[BEGIN Extracted data]

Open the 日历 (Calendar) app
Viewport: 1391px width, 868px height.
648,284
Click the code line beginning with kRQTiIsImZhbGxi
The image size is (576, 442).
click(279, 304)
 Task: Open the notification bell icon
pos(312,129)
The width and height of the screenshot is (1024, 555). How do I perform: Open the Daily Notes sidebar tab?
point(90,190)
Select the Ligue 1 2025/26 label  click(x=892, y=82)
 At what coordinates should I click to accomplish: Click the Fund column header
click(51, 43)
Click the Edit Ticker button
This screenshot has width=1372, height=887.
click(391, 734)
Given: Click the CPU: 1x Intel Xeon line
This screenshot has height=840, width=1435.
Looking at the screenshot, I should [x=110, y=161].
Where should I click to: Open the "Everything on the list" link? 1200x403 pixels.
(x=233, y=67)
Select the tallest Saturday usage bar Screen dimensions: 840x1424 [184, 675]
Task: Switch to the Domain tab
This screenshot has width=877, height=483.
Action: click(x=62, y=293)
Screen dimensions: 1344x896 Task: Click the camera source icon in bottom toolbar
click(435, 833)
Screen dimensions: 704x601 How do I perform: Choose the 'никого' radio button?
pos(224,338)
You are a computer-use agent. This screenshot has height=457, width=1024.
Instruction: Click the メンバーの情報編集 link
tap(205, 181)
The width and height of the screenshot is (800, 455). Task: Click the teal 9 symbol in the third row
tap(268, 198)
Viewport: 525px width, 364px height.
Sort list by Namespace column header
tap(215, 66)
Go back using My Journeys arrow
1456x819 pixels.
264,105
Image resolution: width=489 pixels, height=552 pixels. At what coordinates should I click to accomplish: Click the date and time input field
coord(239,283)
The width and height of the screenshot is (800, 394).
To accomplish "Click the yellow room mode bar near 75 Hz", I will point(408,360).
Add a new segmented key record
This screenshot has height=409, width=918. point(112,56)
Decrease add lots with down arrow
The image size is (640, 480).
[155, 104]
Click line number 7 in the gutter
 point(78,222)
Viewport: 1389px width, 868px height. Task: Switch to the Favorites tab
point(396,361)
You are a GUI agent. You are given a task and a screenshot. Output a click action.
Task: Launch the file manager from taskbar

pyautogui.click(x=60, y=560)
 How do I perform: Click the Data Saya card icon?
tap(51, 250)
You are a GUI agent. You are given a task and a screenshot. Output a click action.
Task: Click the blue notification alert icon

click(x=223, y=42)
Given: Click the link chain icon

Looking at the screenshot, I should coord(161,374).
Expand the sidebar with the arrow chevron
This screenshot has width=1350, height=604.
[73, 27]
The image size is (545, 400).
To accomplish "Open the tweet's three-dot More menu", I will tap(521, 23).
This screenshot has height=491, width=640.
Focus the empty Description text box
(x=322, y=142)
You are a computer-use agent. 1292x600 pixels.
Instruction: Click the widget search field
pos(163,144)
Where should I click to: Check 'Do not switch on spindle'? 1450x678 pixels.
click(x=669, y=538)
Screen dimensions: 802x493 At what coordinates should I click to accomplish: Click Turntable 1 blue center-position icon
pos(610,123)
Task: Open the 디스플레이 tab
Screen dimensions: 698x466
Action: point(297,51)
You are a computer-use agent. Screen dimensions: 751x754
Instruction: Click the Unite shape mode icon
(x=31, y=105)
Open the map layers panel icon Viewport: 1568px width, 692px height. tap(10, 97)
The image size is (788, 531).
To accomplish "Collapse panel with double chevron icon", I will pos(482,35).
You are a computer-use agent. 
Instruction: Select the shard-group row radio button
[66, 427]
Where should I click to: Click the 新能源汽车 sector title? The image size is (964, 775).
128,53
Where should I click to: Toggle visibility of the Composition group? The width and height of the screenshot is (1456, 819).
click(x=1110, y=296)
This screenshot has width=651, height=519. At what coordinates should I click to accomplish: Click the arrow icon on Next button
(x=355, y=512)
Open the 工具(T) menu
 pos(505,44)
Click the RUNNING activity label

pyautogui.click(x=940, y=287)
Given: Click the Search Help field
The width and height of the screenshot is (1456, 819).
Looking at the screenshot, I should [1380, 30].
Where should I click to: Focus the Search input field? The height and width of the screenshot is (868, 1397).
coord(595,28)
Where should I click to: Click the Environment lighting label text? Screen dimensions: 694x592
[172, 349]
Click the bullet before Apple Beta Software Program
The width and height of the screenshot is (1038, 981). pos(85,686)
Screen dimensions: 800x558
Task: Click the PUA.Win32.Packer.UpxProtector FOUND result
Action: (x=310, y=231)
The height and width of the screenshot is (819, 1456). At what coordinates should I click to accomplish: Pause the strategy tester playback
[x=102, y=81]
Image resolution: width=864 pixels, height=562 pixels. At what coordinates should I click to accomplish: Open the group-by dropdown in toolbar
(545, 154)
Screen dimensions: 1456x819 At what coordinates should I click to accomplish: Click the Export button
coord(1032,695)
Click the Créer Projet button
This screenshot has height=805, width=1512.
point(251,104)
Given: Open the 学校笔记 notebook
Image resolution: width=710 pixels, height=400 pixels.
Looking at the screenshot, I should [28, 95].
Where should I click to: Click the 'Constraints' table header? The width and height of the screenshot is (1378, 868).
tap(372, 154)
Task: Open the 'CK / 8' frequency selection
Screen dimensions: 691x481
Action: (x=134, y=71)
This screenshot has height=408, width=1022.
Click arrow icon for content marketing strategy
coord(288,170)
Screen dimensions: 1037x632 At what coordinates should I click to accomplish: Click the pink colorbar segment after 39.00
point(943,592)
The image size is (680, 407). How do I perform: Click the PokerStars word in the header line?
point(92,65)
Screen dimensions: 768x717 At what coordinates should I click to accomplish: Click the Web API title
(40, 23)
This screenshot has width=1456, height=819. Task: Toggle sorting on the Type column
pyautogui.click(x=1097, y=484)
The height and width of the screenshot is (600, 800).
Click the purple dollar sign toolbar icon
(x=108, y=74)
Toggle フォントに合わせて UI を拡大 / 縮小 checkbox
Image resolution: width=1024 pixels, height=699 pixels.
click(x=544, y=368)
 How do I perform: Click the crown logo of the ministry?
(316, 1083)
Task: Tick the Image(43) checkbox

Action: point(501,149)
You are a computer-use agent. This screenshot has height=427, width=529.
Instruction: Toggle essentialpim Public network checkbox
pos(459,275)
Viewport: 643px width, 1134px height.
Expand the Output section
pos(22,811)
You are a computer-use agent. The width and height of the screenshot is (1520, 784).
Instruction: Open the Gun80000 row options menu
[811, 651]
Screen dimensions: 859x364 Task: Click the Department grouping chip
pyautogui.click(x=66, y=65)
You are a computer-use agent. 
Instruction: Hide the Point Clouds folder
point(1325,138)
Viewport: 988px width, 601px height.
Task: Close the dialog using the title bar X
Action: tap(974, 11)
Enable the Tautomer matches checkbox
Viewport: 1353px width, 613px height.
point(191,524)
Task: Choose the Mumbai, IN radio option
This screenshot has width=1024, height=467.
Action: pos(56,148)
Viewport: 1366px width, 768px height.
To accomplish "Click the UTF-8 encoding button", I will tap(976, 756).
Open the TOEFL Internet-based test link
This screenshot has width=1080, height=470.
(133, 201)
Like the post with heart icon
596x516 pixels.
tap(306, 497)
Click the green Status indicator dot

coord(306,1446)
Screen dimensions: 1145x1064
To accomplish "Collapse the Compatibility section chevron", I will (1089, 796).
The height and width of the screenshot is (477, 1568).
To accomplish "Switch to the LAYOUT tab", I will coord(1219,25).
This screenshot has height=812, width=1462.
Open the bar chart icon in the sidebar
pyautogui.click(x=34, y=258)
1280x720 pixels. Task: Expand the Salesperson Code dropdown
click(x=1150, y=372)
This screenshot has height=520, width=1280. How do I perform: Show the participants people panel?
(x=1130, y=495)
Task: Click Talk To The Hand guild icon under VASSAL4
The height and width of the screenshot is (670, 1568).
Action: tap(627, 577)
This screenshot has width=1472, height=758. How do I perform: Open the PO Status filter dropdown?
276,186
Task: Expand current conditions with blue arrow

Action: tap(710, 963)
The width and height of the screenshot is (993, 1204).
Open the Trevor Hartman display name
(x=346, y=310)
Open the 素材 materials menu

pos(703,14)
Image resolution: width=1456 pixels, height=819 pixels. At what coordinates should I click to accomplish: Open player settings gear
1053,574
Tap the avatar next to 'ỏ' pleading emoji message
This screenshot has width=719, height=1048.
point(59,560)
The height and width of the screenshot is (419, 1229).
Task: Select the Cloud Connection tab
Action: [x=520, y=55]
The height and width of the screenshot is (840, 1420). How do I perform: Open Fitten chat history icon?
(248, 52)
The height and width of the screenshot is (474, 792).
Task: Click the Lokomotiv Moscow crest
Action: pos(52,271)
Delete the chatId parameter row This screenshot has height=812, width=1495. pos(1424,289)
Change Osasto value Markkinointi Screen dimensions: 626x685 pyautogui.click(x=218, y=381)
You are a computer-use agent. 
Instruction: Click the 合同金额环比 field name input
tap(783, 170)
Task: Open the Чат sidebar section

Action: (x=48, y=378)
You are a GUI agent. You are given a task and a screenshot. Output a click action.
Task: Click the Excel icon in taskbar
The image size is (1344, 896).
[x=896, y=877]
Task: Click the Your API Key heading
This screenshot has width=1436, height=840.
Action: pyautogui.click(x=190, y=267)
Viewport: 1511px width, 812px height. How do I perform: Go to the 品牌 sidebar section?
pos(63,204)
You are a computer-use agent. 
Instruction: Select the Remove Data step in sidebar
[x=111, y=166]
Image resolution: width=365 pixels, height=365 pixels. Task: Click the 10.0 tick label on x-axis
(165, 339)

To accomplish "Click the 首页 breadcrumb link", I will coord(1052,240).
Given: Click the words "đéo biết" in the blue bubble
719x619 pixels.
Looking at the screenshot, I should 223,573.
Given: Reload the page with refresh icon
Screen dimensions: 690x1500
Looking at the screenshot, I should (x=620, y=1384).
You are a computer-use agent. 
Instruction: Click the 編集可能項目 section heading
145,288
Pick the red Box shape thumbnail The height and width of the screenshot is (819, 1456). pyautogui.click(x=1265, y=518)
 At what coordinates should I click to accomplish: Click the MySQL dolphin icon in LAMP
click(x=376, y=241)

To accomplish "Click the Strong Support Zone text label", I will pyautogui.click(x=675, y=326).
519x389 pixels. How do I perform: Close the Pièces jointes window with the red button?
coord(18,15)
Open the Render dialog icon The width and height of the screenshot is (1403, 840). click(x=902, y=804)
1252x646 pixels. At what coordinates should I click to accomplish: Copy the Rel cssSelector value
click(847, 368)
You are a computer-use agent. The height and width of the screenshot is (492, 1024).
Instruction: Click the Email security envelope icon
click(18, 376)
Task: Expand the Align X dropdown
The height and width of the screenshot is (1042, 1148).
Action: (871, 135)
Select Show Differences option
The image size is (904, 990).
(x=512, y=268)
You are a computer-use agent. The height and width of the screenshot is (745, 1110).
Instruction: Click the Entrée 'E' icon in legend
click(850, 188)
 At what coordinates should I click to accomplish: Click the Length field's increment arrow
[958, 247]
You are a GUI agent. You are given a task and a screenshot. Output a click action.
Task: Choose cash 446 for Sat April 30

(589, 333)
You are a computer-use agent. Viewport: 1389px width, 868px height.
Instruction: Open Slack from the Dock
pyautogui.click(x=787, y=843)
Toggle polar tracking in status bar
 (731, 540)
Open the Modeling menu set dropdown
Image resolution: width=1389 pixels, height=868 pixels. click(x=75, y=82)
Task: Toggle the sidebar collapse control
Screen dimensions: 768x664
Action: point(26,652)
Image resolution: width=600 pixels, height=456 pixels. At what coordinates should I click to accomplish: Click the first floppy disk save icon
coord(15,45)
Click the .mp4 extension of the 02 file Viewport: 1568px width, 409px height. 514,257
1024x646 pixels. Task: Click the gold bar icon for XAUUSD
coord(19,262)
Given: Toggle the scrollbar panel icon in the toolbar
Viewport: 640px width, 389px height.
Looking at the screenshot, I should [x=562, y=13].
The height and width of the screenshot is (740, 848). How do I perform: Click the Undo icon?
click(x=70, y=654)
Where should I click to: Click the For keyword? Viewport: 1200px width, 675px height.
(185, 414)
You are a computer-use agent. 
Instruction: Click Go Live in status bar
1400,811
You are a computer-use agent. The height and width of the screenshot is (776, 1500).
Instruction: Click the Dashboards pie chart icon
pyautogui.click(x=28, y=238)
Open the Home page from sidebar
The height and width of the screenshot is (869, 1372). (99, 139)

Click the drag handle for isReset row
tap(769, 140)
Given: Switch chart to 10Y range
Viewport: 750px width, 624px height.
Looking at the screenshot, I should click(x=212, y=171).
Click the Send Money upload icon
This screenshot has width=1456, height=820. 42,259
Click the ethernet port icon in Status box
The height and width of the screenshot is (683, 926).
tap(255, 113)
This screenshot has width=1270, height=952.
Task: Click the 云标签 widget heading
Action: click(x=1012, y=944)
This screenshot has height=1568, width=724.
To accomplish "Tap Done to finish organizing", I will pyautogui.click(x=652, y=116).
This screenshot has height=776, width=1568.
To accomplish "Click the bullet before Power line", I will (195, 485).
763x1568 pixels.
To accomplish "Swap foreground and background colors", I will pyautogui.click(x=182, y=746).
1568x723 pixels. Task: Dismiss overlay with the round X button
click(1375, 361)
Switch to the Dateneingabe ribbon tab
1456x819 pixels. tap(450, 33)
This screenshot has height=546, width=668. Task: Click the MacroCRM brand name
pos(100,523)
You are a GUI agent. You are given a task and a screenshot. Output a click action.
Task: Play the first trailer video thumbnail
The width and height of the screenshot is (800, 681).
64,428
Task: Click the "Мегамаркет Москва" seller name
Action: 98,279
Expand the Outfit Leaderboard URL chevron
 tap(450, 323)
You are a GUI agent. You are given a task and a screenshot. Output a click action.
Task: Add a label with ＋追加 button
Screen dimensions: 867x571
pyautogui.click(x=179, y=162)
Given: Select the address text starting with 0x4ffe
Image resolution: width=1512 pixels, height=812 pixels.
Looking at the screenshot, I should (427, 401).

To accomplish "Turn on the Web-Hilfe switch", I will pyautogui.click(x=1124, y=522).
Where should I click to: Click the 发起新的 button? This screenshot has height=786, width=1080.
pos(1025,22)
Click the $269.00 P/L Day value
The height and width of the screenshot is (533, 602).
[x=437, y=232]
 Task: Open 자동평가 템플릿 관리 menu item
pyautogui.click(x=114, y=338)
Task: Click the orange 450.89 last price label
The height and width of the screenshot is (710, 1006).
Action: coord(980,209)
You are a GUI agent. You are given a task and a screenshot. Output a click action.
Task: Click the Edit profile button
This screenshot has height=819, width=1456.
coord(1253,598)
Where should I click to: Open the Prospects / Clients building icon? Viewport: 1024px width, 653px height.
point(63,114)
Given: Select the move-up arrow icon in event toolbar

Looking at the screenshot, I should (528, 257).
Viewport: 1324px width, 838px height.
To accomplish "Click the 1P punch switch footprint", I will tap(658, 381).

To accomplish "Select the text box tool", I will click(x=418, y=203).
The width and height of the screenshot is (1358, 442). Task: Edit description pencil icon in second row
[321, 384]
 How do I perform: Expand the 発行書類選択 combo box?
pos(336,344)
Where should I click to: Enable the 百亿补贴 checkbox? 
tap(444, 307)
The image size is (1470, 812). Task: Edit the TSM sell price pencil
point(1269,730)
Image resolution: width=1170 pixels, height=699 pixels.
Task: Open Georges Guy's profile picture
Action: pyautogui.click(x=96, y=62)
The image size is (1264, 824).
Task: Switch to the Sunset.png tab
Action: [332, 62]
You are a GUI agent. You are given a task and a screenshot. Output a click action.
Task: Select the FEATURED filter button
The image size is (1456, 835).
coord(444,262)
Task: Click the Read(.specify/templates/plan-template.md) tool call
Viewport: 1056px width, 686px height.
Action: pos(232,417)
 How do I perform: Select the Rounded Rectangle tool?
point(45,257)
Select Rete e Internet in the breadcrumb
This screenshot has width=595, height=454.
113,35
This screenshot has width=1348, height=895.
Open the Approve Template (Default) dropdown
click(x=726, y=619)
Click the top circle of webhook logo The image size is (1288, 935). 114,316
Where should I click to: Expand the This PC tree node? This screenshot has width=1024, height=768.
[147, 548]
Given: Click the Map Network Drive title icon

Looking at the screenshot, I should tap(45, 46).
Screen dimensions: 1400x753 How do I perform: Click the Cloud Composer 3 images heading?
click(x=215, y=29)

[END Extracted data]

— What the task asks —
Reproduce the part of the material above that opens with the line containing "Given: Click the link chain icon" and closes with the line containing "I will pos(482,35).", including both of those lines.

— Output below —
Given: Click the link chain icon

Looking at the screenshot, I should coord(161,374).
Expand the sidebar with the arrow chevron
This screenshot has width=1350, height=604.
[73, 27]
The image size is (545, 400).
To accomplish "Open the tweet's three-dot More menu", I will tap(521, 23).
This screenshot has height=491, width=640.
Focus the empty Description text box
(x=322, y=142)
You are a computer-use agent. 1292x600 pixels.
Instruction: Click the widget search field
pos(163,144)
Where should I click to: Check 'Do not switch on spindle'? 1450x678 pixels.
click(x=669, y=538)
Screen dimensions: 802x493 At what coordinates should I click to accomplish: Click Turntable 1 blue center-position icon
pos(610,123)
Task: Open the 디스플레이 tab
Screen dimensions: 698x466
Action: point(297,51)
You are a computer-use agent. Screen dimensions: 751x754
Instruction: Click the Unite shape mode icon
(x=31, y=105)
Open the map layers panel icon Viewport: 1568px width, 692px height. tap(10, 97)
The image size is (788, 531).
To accomplish "Collapse panel with double chevron icon", I will pos(482,35).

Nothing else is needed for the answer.